TEXT PASSAGE:
═══

The government has announced that from July patients discharged from hospitals will be digitally referred to their local pharmacy teams for healthcare support and medicines management.

The NHS Discharge Medicines Service (DMC) will help patients get the maximum benefits from new medicines by giving them the opportunity to ask questions to pharmacists and ensuring any concerns are identified as early as possible.

This is part of the Health Secretary’s vision of a ‘Pharmacy First’ approach to ease wider pressures on A&Es and General Practice.

Details of remuneration for pharmacy have not be made public although it has been said that the DMS is part of a raft of measures being rolled out in the second year of the five-year Community Pharmacy Contractual Framework, agreed in July 2019 between the NHS and the Pharmaceutical Services Negotiating Committee (PSNC).

Secretary of State for Health and Social Care Matt Hancock said: “I want all patients to get the right care close to home, and to avoid any unnecessary visits to hospital. To help do that I’ve begun the Pharmacy First programme, asking pharmacies to do more to support people in the community, as they do in other countries like France. It’s good for patients and great for the NHS because it reduces pressure on GPs and hospitals.

═══

(Pixel coordinate grounding data)
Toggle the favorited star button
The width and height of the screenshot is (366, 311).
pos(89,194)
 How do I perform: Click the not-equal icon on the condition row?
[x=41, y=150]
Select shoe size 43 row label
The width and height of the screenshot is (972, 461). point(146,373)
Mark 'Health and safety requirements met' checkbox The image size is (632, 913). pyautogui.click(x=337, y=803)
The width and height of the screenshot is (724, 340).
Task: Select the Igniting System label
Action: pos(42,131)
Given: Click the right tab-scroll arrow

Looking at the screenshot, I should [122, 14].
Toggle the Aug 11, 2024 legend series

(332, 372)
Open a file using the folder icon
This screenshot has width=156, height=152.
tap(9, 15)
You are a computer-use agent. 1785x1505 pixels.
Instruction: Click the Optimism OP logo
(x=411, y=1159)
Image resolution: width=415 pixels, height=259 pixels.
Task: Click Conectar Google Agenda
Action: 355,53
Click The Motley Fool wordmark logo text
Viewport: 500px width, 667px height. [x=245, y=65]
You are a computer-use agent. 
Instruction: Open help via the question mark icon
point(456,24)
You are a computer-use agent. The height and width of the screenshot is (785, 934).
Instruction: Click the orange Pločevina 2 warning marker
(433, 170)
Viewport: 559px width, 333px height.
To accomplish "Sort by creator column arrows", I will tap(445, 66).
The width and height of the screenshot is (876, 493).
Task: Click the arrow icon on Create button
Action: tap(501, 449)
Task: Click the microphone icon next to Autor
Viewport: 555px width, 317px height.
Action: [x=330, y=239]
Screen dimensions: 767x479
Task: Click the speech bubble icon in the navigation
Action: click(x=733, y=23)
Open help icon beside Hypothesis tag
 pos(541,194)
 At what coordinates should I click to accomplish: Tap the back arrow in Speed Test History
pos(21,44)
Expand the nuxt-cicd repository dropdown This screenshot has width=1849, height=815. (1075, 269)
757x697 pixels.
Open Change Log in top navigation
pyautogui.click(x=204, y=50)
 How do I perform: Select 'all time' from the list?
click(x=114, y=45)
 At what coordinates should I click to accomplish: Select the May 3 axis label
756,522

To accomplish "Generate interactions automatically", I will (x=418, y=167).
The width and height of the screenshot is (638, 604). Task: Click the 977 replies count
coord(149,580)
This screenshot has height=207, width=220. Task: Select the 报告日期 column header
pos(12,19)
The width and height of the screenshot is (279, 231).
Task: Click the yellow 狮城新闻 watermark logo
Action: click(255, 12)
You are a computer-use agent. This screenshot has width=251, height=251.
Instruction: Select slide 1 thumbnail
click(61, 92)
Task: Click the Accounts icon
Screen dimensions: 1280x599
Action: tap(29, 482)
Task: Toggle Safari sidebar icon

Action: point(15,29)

═══

QUESTIONS TO ANSWER:
1. Copy the news text on the NHS Discharge Medicines Service word for word, everything from "The NHS Discharge" down to "early as possible.".
2. Pick up the news text on the NHS Discharge Medicines Service where it stops, and keep it going.

OUTPUTS FOR THE TASKS:
1.
The NHS Discharge Medicines Service (DMC) will help patients get the maximum benefits from new medicines by giving them the opportunity to ask questions to pharmacists and ensuring any concerns are identified as early as possible.

2.
Secretary of State for Health and Social Care, Matt Hancock, is a strong proponent of French model of pharmacy. (Photo by JUSTIN TALLIS/AFP via Getty Images)

“These new services will help strengthen what community pharmacists can do, helping interrelation with General Practice and hospitals, and help them deliver safer, more efficient patient care right across the NHS.

“This new contract bolsters the enhanced role highly-skilled pharmacists are playing in preventing ill health and helping us to stay well in our communities.”

A recent audit of NHS hospital discharges showed that 79 per cent of patients were prescribed at least one new medication after being sent home.

New prescriptions can sometimes cause side effects, or interact with existing treatments, potentially leading to readmission.

Previous local schemes around the country have demonstrated that patients who see their local pharmacy teams after they’ve been in hospital are less likely to be readmitted and will experience a shorter stay if they are.

Bruce Warner, NHS England deputy chief pharmaceutical officer, said the new Discharge Medicines Service will “make even better use of the valuable and extensive clinical skills of community pharmacists so that people can ‘walk in’ and get the health advice and help they need, providing an excellent foundation on which we can build for the future.”

The new service supports recent research by the National Institute for Health Research which shows people over 65 are less likely to be readmitted to hospital if they are given help with their medication after discharge.

Simon Dukes, CEO of the PSNC, said: “We know that lots of people get confused by changes made to their medicines while in hospital and this new NHS Discharge Medicines Service from community pharmacies will help people to understand which medicines they should be taking and why.

Pharmacists will also be able to offer people advice on how to get the most benefit from their medicines.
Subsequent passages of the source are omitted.